Homemade for the Holidays: Beef Jerky
I know exactly what I’ll be doing this weekend, and it won’t involve a trip to the mall. Let other people—millions of other people—desperately compete for parking and the attention of department store clerks. I’ll be home keeping quiet company with my smoker, creating a gift that will be appreciated by nearly everyone on my holiday list: homemade jerky. Want to join me?
December is the month of miracles and magical thinking. And why lean meat, seasoned and dried to within an inch of its life, is so darned good is beyond me. It is one of the mysteries of the universe. We made a few batches on the set of Project Smoke, Steven’s latest show. Suddenly, everyone on the crew seemed to have a transparent excuse to pass through the kitchen tent. The draw? Steven’s Sriracha Beef Jerky.
Jerky (from the South American Quechua word ch’arki) is a $1.5 billion industry in the U.S. Sales are up 46 percent since 2009. No surprise, really. It’s a terrific snack—high-protein, low-carb, gluten-free, low-fat. Even our primitive Neolithic ancestors, who smoked and dried it over their fires, appreciated jerky’s portability and long shelf life. It’s still a favorite of today’s nomads and road trip takers.

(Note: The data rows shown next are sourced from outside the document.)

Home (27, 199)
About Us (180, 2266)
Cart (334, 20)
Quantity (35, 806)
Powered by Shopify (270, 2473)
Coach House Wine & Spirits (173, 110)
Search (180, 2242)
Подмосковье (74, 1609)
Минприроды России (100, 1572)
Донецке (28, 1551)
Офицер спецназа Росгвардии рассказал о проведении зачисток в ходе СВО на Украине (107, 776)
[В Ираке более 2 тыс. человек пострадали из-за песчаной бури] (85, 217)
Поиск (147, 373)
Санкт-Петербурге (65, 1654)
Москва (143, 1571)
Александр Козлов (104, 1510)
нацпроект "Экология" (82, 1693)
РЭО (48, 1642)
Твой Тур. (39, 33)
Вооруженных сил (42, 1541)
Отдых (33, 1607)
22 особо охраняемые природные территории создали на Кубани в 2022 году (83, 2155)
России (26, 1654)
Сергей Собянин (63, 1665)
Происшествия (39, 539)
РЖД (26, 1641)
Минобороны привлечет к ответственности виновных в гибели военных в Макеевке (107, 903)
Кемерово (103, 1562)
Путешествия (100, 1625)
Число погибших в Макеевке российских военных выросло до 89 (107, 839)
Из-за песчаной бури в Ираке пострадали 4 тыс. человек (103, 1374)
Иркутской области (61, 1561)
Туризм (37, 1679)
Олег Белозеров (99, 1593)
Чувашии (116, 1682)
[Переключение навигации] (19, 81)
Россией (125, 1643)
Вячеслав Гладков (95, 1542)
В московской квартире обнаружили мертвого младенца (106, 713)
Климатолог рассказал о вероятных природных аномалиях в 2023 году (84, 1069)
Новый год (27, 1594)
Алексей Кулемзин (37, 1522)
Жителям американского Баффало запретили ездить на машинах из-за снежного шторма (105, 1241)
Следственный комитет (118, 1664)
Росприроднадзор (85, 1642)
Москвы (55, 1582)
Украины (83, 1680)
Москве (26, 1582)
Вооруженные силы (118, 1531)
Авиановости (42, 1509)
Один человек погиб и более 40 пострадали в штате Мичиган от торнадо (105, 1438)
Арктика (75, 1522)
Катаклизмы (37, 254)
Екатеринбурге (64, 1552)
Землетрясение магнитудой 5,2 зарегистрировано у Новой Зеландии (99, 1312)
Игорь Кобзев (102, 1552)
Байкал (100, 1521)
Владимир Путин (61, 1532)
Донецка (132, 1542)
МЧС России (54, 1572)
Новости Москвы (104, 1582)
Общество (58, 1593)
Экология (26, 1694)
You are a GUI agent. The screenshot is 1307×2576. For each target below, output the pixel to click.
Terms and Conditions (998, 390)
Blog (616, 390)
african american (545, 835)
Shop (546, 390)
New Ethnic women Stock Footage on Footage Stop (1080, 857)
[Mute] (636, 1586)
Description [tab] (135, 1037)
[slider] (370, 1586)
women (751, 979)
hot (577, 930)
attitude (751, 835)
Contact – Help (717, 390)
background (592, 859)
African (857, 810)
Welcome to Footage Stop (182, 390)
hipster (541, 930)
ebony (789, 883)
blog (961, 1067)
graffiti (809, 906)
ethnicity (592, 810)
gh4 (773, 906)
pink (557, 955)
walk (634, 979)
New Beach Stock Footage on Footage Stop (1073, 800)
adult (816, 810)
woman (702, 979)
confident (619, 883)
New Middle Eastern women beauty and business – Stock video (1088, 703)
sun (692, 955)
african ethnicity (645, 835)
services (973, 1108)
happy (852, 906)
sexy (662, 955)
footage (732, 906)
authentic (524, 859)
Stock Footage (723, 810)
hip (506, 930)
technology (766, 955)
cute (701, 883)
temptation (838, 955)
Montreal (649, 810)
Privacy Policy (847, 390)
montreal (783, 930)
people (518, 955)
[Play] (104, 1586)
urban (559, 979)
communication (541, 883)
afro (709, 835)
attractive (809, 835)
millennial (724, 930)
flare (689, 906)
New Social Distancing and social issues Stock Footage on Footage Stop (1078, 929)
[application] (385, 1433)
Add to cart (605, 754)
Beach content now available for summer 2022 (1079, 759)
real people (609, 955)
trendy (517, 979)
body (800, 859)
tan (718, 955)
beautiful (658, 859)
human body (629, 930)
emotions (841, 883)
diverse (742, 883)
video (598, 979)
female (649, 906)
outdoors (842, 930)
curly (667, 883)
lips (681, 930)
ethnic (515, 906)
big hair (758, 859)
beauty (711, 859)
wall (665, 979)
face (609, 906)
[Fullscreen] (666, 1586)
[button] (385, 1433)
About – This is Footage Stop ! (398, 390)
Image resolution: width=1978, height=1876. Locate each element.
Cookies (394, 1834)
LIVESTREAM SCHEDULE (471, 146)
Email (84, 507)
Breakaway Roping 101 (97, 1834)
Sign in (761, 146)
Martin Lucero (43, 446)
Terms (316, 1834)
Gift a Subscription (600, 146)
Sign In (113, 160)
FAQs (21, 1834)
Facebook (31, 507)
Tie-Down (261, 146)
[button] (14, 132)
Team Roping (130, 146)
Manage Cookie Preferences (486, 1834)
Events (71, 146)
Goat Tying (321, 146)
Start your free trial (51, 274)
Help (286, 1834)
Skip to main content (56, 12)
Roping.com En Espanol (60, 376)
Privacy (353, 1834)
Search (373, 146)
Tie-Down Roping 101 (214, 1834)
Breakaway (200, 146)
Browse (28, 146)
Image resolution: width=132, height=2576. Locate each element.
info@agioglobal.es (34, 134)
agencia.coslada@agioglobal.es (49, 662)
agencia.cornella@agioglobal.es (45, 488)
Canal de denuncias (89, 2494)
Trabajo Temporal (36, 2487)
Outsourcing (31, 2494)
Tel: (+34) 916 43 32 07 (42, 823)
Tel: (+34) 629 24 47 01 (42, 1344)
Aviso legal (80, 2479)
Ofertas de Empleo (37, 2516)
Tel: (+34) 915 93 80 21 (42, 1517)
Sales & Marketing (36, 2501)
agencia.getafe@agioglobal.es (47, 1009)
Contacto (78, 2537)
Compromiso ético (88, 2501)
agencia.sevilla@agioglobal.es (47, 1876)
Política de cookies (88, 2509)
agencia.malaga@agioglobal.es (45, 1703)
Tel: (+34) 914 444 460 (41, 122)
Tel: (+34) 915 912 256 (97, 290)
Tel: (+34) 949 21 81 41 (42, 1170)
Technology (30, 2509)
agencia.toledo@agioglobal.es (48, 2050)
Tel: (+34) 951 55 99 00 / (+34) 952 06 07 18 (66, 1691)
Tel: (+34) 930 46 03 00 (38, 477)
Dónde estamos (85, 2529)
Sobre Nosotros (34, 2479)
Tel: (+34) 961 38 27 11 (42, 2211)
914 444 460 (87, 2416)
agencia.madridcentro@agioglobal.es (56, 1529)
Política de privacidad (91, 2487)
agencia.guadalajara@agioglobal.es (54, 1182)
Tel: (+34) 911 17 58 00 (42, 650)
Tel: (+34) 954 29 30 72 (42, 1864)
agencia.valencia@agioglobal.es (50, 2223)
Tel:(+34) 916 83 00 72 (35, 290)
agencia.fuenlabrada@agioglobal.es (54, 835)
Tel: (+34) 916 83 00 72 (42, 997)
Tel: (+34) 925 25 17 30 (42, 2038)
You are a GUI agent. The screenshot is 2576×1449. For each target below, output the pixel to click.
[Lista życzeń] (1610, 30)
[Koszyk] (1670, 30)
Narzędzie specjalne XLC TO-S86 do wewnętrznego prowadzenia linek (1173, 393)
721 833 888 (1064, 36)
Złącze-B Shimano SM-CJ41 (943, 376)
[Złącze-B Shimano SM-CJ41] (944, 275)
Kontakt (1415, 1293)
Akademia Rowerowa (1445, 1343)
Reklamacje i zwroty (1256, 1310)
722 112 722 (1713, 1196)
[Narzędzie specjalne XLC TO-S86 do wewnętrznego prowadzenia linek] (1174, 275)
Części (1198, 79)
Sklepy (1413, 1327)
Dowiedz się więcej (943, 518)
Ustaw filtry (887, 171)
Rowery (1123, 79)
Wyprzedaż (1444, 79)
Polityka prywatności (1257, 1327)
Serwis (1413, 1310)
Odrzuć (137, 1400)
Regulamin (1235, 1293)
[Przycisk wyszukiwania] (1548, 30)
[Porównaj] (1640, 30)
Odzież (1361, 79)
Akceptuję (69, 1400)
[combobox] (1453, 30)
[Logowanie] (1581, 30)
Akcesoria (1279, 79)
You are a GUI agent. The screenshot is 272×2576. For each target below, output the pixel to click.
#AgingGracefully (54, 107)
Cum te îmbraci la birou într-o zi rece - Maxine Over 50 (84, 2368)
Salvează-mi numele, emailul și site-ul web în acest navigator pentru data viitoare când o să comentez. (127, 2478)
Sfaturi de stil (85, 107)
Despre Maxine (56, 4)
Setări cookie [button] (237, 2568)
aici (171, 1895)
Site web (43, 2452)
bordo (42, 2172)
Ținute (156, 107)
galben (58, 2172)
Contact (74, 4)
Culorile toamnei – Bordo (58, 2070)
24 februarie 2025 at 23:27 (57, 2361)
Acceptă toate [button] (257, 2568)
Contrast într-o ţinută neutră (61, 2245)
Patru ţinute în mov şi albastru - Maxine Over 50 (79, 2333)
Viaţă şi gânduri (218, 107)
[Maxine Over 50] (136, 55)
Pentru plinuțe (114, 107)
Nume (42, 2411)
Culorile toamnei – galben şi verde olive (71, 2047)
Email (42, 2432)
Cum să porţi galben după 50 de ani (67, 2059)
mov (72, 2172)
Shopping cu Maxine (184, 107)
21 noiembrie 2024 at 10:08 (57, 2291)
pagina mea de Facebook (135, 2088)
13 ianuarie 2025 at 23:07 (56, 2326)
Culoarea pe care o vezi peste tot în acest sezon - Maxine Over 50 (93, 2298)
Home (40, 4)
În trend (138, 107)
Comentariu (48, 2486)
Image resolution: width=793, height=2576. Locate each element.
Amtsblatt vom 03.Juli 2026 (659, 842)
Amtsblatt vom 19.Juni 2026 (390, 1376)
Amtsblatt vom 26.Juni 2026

You can buy jerky through high-end food purveyors or at gas stations. But homemade jerky…well, it’s out of this world. Here’s a distillation of my 25 years of experience as well as links to two of our favorite recipes.
- Use only lean cuts of meat. Fat resists drying, and will shorten the shelf life of jerky. For beef jerky, use top or bottom round, flank steak, or sirloin. Partially freeze the meat before slicing against the grain with a sharp knife. (For chewier jerky, slice with the grain.) Turkey breast, lean cuts of venison or other game meats, and even chicken breast are good candidates, too. Slice into strips that are 1/4-inch thick or less.
- It’s optional, but I like to use sodium nitrite (a.k.a. “pink salt” or “curing salt”) in my jerky marinade. It gives the meat translucency and improves the chew. Only 1 teaspoon is needed for 5 pounds of meat. Measure accurately. Morton’s Tender Quick, which is widely available in supermarkets, is another option. You’ll need about 2 tablespoons for every 5 pounds of meat.
- Marinate the meat for at least 24 hours in the refrigerator before smoking or dehydrating. I use resealable plastic bags and turn them every few hours.
- Before smoking or drying, drain the meat on multiple layers of paper towels. If I’m in a hurry, I sandwich the meat between paper towels and use a rolling pin to press out excess moisture.
- Set up your smoker or grill according to the manufacturer’s instructions and preheat to 165 degrees. You will need only a few coals if working with a charcoal grill. Presoak wood chips in water for at least 30 minutes, then drain before tossing on the coals. Replenish as needed. Stovetop smokers (such as Camerons) can be used to give the jerky that home-smoked flavor. You can finish drying the jerky in a low oven if necessary. Set the temperature as low as you can, then prop the door open with the handle of a wooden spoon to allow the moisture to escape.
- Lay the strips of meat in a single layer on the grill or smoker grate. Dry for 3 to 5 hours, or until the meat is fairly dry, but still a little pliant. Turn as needed, or shuffle position if your smoker or grill has hot spots. (Many do.)
- Transfer the jerky to a resealable plastic bag while it is still warm. It will create a bit of steam. Let the meat rest for about an hour, then transfer it to a clean bag. (You can skip this step, but it really improves the jerky’s texture.)
- Vacuum-sealers give your jerky a professional-looking touch.
- Advise the recipient of your gift to store the jerky in the refrigerator. Not likely it will last long, though.